I was especially impressed by their dramatic and intense approach to Bartok’s second quartet. Heightened contrasts keep the opening movement from drooping, as it often does in weaker performances. The middle Allegro molto capriccioso showcases splendid ensemble playing. Throughout the work, the Quiroga gives phrases room to breathe, while still pressing relentlessly forward. The result is an arresting juxtaposition of Bartok’s desolation and manic commotion.
Alberto Ginastera’s String Quartet No. 1 contains many echoes of Bartok, not least in the sharp rhythms of opening Allegro violento ed agitato, played here with exhilaration. The Vivacissimo jitters along until it turns into something altogether more searing. The third movement, calmo e poetico, is a kind of Argentinian nachtmusik. The closing Allegramente rustico deploys a fetching awkwardness and includes an extended pizzicato passage to remind you of Bartok one more time before a ringingly affirmative coda. The Quiroga does itself proud in this work, although I will hold on to my recording by the Cuarteto Latinamericano for its even more visceral excitement.

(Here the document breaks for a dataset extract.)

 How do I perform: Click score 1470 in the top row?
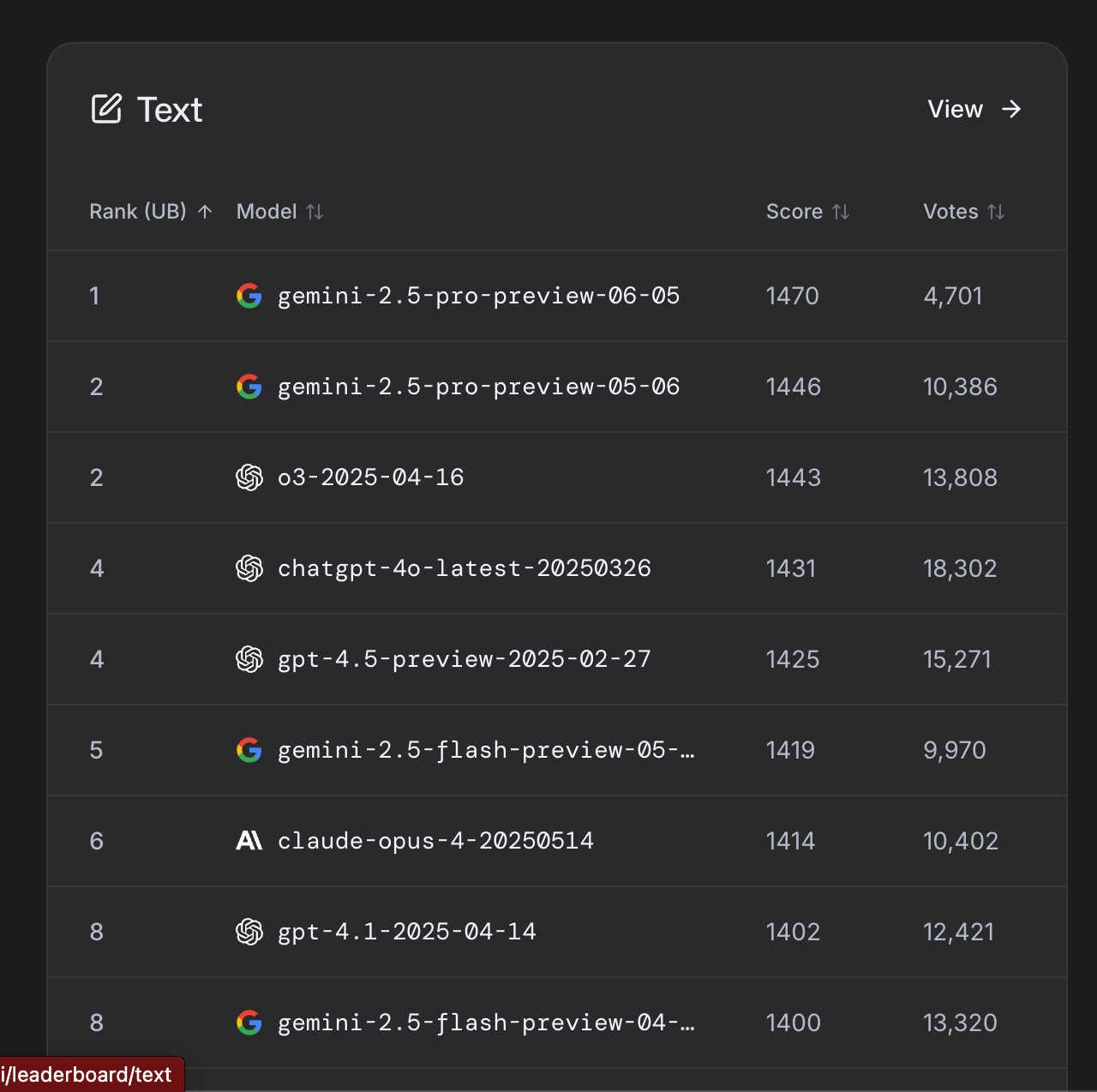click(793, 296)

New to me is Rodolfo Halffter’s 1973 Ocho Tientos para cuarteto de cuerda. Halffter was on the losing side of the Spanish Civil War, and spent much of his career in exile in Mexico, where he is said to have introduced twelve-tone composition. “Tiento” is a Sixteenth Century Spanish form, counterpart to the fantasia. Halffter’s eight beguiling pieces are only about two minutes each, and draw upon Iberian musical traditions to fashion a modern composition that honours its renaissance antecedents. The work’s charm comes from its embrace of stylized gestures. The movements are untitled, but not much imagination is required to recognize I. as a ceremonious greeting. III. is an enthusiastic and joyous dance. IV. is courtly, inquisitive, and sorrowful. The slow melody of VII. might be a love song but for the forlorn accompaniment to this tiny serenade. The off-beat rhythms of VIII. signal a leave-taking that is bittersweet, yet formal. In spirit, the piece reminds me of Gian Francesco Malipiero’s 1920 String Quartet No. 1 (“Rispetti e Strambotti”). Malipiero is ardent where Halffter is cool, but both reach back to pre-baroque forms to fashion generally happy, yet highly ritualized music.
The Quiroga provide two encores. One is a delicately played group of Schubert Ländler. The second is a Galician carol, brilliantly arranged by the Quiroga’s Cibrán Sierra. What initially sounds to non-Iberians like an Irish jig quickly reveals itself in full Spanish splendor. The concluding section of the carol reminds you of the warm and detailed sound captured throughout this disc.